Top of Extracted information

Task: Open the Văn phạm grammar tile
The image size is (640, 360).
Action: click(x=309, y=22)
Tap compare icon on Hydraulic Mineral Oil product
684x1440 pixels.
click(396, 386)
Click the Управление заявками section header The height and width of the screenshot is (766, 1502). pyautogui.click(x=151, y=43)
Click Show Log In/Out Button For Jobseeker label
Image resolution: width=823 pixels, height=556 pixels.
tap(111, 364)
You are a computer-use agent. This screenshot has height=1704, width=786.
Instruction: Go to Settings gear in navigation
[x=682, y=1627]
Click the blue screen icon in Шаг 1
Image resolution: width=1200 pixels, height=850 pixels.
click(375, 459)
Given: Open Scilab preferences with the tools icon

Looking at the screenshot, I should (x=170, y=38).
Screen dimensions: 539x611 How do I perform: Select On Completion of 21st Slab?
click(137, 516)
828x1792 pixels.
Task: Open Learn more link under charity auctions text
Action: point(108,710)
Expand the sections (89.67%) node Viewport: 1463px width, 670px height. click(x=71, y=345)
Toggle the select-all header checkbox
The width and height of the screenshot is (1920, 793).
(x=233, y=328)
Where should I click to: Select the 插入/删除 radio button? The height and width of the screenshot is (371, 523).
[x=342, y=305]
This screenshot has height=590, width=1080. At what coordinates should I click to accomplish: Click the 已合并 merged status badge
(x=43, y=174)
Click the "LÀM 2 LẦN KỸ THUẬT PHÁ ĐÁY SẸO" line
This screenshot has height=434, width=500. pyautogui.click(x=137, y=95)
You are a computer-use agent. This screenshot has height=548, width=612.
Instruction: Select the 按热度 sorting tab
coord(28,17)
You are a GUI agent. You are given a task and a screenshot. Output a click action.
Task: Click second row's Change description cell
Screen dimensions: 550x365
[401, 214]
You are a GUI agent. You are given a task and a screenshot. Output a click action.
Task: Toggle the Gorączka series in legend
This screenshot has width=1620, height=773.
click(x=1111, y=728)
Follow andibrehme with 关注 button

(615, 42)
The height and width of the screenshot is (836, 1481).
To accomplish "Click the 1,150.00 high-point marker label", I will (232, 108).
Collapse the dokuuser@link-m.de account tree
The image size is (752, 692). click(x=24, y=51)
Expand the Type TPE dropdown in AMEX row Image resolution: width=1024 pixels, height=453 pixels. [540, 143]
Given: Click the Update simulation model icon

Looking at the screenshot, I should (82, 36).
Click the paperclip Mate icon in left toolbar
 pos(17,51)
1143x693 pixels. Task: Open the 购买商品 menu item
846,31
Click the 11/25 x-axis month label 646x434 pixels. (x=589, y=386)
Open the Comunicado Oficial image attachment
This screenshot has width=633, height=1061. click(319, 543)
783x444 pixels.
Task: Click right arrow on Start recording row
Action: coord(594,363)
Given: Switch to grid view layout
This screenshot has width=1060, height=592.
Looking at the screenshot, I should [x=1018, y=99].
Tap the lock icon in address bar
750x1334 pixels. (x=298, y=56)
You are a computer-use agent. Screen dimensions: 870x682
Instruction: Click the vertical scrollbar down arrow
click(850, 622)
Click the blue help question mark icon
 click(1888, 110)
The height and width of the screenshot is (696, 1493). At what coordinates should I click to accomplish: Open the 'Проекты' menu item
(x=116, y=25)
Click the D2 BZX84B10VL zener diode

Bottom of Extracted information

→ Work instructions
Would you repeat, exactly and with nothing added, every line from the line containing "The height and width of the screenshot is (696, 1493)." through the last line of the records above?

→ Exercise output
The height and width of the screenshot is (696, 1493). At what coordinates should I click to accomplish: Open the 'Проекты' menu item
(x=116, y=25)
Click the D2 BZX84B10VL zener diode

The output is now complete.